Cream tea is to be found all over Cornwall and Devon. This one (eaten yesterday) is from a little tea house in a village in Dartmoor, Devon. My favourite places are farm houses that serve homemade cream teas during the summer, but the tea rooms in the towns are not bad either. I have had cream tea in other parts of the country as well but it’s not the same - in the Cotswolds it felt like a honey trap for the tour buses and American tourists.
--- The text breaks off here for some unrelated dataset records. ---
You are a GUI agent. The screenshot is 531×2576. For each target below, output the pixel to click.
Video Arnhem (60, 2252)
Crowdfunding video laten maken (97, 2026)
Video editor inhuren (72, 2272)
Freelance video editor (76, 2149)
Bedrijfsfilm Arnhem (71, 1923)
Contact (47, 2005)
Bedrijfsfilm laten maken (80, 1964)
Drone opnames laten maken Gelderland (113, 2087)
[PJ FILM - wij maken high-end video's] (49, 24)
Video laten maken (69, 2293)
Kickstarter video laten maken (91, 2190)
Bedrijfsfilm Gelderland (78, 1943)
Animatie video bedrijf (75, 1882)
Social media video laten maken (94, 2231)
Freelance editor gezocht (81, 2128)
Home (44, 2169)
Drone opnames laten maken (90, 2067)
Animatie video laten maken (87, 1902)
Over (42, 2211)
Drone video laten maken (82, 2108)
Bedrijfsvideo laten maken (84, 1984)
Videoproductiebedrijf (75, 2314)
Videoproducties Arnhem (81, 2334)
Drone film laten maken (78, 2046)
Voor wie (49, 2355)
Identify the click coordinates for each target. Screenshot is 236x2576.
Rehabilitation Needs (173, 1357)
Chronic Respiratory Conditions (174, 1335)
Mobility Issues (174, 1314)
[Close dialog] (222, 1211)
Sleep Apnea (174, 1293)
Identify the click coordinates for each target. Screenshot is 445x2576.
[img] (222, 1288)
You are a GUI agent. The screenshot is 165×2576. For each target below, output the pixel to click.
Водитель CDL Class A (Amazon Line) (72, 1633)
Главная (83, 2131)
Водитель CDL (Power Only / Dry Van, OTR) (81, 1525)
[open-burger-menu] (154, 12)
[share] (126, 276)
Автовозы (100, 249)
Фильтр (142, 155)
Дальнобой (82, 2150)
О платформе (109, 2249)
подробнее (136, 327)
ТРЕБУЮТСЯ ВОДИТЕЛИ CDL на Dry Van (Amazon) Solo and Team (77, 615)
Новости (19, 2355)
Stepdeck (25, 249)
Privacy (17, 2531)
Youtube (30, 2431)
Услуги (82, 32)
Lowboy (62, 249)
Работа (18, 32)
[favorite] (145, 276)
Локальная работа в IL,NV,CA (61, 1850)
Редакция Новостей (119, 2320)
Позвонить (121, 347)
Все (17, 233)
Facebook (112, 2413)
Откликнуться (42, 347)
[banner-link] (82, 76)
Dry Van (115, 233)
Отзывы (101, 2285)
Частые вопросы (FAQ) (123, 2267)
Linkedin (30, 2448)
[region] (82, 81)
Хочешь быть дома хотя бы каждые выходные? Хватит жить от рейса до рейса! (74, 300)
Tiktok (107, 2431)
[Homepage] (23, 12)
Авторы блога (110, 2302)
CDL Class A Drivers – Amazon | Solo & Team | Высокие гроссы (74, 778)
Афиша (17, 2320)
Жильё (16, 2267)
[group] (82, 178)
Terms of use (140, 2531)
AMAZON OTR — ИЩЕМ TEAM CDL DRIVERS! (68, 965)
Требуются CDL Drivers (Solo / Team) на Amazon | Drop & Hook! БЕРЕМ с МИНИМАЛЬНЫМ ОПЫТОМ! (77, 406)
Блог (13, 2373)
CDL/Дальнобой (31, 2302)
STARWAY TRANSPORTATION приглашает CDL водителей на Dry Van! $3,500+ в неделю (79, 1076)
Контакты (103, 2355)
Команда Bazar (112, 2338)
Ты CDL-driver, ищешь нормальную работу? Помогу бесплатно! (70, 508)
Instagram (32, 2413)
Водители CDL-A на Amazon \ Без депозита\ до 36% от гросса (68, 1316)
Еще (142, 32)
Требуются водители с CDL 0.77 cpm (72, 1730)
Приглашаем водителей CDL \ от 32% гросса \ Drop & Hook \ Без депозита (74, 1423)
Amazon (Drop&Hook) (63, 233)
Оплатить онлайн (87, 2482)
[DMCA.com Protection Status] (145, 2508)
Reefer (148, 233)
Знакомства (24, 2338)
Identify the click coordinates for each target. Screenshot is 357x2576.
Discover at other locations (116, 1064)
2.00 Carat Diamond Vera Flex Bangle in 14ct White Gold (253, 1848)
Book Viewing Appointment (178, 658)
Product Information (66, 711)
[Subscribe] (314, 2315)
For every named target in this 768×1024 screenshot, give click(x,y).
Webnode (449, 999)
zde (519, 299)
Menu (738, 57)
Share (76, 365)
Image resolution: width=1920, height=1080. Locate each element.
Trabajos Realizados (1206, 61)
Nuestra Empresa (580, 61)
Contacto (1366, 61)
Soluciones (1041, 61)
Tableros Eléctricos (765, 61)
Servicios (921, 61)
It was lovely in Yorkshire but it was a full meal with sandwiches as well.
I do believe it’s a crime to go to Cornwall or Devon and not partake of at least one cream tea. But a mini cream tea is definitely allowed - the serves tend to be generous and it’s all rather filling and fattening.
Travel11 Apr 2008 12:11 am
Around the world in 80 tastes
With my Phileas Fogg cap on, I have hit the road for a month. It’s a mammoth world trip, combining Australia, Nicaragua, Hong Kong, Cambodia, Malaysia and Thailand. Nicaragua was obviously a detour but it’s for work so a girl’s gotta do what a girl’s gotta do!
All this has left me with plenty to write about, from the phenomenal steaks of Nicaragua to the spicy salads of Cambodia. I have profiled two restaurants, one in Hong Kong and one in Bangkok, and I have partaken of far too much airline food. In fact, it seems I have partaken in too much food, full stop; despite my best efforts, my clothes are tighter now than at the start of the trip. However, my blogging desires have been stymied by the lack of a sturdy internet connection and, most importantly, time.
Normal blogging service should resume soon.